Stored data entries
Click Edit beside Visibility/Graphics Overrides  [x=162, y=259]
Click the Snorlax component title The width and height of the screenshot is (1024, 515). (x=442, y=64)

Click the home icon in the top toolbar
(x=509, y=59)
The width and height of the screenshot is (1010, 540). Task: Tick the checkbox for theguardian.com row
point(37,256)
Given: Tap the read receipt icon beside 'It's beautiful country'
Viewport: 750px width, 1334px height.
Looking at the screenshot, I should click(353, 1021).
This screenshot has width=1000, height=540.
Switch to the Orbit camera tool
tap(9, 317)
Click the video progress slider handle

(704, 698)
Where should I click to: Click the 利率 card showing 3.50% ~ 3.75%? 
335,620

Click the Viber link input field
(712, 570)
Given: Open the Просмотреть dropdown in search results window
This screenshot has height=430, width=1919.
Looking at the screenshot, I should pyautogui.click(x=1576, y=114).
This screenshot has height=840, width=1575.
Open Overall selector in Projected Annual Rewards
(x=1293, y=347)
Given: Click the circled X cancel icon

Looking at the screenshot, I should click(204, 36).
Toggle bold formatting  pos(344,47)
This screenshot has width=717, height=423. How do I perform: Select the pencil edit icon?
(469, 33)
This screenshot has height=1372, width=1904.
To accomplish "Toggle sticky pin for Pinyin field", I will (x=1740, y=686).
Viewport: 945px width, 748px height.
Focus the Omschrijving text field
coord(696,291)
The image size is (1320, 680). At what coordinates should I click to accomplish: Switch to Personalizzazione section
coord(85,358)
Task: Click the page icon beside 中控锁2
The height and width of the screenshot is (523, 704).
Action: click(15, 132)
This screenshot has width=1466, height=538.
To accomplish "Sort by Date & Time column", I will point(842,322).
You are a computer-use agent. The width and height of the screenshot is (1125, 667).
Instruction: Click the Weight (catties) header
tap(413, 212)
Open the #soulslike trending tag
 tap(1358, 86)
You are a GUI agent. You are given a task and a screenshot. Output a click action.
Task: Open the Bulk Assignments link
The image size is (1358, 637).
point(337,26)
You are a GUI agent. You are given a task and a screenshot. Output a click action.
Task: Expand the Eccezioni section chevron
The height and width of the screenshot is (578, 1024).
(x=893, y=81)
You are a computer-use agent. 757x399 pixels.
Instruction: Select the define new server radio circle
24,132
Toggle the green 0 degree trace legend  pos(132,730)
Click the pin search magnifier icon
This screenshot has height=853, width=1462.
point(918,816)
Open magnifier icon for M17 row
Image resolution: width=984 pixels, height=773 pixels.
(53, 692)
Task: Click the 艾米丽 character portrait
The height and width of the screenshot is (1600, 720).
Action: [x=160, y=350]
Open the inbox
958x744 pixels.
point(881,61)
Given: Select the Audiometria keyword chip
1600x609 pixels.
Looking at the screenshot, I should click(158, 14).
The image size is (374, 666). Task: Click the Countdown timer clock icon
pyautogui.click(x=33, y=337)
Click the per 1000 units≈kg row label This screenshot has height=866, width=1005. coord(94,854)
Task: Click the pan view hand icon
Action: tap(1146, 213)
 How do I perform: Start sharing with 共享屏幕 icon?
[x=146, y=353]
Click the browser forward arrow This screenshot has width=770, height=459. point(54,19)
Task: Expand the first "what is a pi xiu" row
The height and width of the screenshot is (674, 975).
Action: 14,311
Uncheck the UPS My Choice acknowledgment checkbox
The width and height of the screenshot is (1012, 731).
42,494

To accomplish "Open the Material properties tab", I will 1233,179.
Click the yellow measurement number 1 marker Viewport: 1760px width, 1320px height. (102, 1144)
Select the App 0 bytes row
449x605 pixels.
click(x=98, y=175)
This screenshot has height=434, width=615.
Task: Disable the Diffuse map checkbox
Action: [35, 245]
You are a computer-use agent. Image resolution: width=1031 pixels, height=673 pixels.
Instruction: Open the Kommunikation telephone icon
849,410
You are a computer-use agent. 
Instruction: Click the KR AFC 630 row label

* Exercise description *
Go through the records above, find each line with the string "Expand", and copy it.

* Answer section *
Task: Expand the Eccezioni section chevron
Task: Expand the first "what is a pi xiu" row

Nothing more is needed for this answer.